Katherine Marshall and Susan Hayward fill a significant need with their anthology, Women, Religion, and Peacebuilding: Illuminating the Unseen. While the intersection of religion and peace is a commonly discussed topic, examining the ways that women play a critical role in peacebuilding efforts is often overlooked. Likewise, women of faith are frequently excluded from peacebuilding efforts, and male activists have failed to recognize existing gendered consequences. With this in mind, Marshall and Hayward, along with fifteen contributors, set out to acknowledge and create dialogue around such issues while acknowledging the insight and creativity that women have demonstrated in working for peace despite challenges.
Over two sections and fourteen chapters, Women, Religion, and Peacebuilding calls for changing the paradigms in peacebuilding. Giving attention to women’s invisibility, Marshall and Hayward explain, “globally recognized women peacebuilders are few and far between. And . . . among peacebuilders with clear religious affiliations it is exceedingly rare to see women stand out” (2). They point out that as women are marginalized within religion, so too are they marginalized within peacebuilding. A historically male-dominated field, it is men who sit at negotiating tables. Women’s needs are generally ignored.

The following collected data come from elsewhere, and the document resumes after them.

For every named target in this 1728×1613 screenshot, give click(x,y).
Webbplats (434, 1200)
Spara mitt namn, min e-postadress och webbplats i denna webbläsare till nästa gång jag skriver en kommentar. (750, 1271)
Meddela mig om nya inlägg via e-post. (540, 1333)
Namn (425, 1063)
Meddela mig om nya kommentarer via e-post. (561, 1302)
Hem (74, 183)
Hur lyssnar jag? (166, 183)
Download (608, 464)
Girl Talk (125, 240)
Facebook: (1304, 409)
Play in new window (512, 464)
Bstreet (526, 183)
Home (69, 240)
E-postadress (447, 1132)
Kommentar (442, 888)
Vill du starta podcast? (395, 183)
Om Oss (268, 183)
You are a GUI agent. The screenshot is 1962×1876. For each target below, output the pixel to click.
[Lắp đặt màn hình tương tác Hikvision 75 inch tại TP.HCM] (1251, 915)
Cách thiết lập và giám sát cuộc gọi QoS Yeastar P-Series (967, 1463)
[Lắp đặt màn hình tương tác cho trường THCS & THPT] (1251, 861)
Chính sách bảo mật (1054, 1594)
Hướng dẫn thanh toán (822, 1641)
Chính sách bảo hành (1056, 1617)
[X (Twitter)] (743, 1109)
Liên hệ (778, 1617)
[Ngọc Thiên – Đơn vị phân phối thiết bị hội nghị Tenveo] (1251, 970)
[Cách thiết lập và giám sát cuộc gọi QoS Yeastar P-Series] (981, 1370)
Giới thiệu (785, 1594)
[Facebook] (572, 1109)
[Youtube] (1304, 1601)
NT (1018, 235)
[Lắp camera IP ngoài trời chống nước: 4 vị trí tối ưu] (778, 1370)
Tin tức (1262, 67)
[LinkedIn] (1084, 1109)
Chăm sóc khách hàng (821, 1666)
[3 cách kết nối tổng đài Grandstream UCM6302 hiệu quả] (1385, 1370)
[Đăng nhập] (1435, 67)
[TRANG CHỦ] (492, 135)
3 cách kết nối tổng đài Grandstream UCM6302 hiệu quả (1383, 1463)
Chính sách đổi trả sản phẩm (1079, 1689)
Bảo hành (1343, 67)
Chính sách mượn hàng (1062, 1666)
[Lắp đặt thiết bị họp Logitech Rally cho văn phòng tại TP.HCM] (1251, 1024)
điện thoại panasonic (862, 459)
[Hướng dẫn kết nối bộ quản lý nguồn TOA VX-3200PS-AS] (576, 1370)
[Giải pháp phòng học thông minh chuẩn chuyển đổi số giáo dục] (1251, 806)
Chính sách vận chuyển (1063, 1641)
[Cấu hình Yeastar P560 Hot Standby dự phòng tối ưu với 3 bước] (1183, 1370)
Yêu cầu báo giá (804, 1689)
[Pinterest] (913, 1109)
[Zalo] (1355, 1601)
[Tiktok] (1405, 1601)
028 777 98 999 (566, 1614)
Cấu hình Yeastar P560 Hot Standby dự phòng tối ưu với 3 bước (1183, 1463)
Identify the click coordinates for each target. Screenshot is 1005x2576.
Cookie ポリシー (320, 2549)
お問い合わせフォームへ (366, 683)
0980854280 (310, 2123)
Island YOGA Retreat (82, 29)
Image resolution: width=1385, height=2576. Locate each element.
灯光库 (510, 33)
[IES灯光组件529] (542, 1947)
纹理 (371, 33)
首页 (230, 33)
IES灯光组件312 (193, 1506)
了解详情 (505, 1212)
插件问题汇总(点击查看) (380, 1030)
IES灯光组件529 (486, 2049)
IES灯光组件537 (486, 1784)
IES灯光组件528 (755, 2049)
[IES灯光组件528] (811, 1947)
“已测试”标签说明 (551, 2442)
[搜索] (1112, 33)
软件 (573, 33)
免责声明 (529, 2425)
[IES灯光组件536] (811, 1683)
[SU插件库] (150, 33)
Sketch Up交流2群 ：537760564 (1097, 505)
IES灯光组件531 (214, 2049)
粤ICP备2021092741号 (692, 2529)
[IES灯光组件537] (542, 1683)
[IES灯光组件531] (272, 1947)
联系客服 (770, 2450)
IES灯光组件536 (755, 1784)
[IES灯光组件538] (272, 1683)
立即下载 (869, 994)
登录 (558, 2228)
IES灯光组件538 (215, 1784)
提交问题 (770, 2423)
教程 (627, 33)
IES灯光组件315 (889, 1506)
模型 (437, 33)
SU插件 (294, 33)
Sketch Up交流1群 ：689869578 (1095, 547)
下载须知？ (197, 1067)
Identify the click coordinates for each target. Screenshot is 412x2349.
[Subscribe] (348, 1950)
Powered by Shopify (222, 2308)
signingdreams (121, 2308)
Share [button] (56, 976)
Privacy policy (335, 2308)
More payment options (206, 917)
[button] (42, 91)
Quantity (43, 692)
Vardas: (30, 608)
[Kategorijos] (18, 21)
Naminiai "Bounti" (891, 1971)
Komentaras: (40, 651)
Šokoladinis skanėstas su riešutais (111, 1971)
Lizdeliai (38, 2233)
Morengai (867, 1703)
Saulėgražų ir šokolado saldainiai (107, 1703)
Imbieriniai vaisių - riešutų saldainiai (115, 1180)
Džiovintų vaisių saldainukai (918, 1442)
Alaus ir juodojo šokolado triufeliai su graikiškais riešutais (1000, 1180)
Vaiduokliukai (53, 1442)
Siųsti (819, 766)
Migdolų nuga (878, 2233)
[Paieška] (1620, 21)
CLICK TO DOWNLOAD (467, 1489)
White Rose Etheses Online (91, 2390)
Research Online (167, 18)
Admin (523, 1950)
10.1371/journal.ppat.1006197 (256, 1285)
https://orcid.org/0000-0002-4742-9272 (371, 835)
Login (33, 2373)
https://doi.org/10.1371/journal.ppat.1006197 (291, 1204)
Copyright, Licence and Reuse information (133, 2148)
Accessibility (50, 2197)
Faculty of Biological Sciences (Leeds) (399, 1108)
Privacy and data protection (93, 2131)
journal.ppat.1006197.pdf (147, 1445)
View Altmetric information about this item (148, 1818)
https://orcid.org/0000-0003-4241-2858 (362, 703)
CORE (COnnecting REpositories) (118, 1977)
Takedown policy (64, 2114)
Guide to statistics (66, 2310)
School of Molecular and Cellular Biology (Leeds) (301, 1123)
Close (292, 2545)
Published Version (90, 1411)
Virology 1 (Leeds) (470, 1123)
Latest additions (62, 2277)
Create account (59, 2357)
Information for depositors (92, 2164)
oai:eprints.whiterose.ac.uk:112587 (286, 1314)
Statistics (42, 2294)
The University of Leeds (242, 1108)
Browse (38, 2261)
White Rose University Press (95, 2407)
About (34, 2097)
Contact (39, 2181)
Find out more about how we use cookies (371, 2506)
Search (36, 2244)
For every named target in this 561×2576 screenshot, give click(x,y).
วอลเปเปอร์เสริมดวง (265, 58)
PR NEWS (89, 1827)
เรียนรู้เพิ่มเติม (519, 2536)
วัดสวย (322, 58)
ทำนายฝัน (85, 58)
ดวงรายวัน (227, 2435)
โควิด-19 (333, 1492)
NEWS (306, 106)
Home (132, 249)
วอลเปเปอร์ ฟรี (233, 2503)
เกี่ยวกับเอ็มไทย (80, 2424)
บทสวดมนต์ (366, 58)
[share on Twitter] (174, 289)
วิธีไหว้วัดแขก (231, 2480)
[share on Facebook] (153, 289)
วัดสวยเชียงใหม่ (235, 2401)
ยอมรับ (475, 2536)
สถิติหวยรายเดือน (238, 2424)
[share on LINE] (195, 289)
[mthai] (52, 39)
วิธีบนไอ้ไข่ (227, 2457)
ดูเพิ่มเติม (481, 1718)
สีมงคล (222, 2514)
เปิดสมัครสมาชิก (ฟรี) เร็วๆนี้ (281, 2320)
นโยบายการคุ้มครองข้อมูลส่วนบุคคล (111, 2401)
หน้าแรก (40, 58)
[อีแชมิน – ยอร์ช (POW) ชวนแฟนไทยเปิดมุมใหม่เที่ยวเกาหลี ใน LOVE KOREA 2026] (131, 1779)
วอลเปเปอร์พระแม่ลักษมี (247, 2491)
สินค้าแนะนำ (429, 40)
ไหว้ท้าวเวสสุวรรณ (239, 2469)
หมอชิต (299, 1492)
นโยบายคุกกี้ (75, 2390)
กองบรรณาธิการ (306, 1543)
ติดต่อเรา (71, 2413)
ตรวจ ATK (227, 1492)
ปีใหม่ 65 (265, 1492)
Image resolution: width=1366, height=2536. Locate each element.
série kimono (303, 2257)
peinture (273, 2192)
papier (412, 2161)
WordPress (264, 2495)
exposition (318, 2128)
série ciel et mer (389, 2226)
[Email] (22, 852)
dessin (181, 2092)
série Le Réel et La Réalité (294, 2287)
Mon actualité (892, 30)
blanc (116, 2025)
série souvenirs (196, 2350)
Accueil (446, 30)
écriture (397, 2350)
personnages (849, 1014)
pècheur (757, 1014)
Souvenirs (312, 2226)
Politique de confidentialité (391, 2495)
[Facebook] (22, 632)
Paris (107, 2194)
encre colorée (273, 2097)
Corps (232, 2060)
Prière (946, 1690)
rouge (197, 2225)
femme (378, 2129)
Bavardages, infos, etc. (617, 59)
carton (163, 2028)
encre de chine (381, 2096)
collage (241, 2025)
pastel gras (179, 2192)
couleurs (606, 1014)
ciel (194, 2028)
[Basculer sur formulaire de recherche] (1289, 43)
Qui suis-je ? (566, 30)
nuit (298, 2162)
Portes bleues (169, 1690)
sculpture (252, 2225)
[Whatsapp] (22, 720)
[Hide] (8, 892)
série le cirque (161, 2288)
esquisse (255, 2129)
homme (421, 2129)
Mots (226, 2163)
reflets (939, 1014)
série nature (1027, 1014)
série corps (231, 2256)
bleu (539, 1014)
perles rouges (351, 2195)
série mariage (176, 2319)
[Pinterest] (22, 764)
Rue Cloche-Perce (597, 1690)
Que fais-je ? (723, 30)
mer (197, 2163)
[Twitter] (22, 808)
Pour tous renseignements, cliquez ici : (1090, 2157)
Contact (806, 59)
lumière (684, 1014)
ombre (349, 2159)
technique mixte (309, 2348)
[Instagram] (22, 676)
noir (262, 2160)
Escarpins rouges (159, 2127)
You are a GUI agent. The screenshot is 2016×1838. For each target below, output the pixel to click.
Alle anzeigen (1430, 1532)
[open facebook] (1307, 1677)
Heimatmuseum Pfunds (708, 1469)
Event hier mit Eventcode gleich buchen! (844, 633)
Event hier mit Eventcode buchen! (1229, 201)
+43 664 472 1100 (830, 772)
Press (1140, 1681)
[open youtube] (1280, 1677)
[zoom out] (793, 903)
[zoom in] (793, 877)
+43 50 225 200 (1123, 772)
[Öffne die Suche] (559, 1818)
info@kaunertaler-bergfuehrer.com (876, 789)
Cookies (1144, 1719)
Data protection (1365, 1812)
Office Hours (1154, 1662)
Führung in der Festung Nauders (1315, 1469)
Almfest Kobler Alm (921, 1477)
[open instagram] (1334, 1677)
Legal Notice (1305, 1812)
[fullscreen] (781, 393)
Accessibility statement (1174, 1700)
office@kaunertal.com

Exploring distinctive approaches in different religious traditions, contributors make an argument for religious and secular organizations to support and strengthen the activism of women religious leaders who work for peace. Through an examination of women’s peacebuilding efforts in Catholicism, Islam, Buddhism, Hinduism, and Judaism, authors define gender norms and their impact on women’s roles throughout history, both social and political. Although women’s work within peacebuilding is often limited or invisible, contributors offer multiple examples of the ways women are leading critical efforts. While far from an exhaustive exploration of traditions, this volume offers a first step toward analyzing women’s peacebuilding efforts across various religions. In addition, it disrupts stereotypes that distort understanding of women’s work for peace.
An analysis of various case studies of women and faith in action is revealing. Contributors demonstrate the many ways that efforts towards peace are being achieved by women who ground their work in their religious traditions. While both positive and negative repercussions occur due to gendered roles within religion, women are “pioneering new approaches” (133) to resolve conflict in war zones. Likewise, women are key leaders in working towards positive social change through peacebuilding efforts. Confronting the invisibility that women experience, “tensions between local cultural norms and a modern view of empowerment” (138) have been navigated. Dialogue focused on religious and secular perspectives of gender has allowed bridges to be built between the two, which in turn has had an impact, countering misogynistic interpretations of gender roles.
In Women, Religion, and Peacebuilding: Illuminating the Unseen, Marshall and Hayward have brought together important contributions that interweave dialogue to addresses gender, religion, and peacebuilding. This volume is an important resource that has laid the groundwork and begun a critical conversation that needs to continue. Undergraduate and graduate courses with the appropriate focus would benefit from this text. It is also an important resource for those who are engaged in activism, peacebuilding, and positive social change.
Gina Messina-Dysert is Assistant Professor of Ministry at Ursuline College.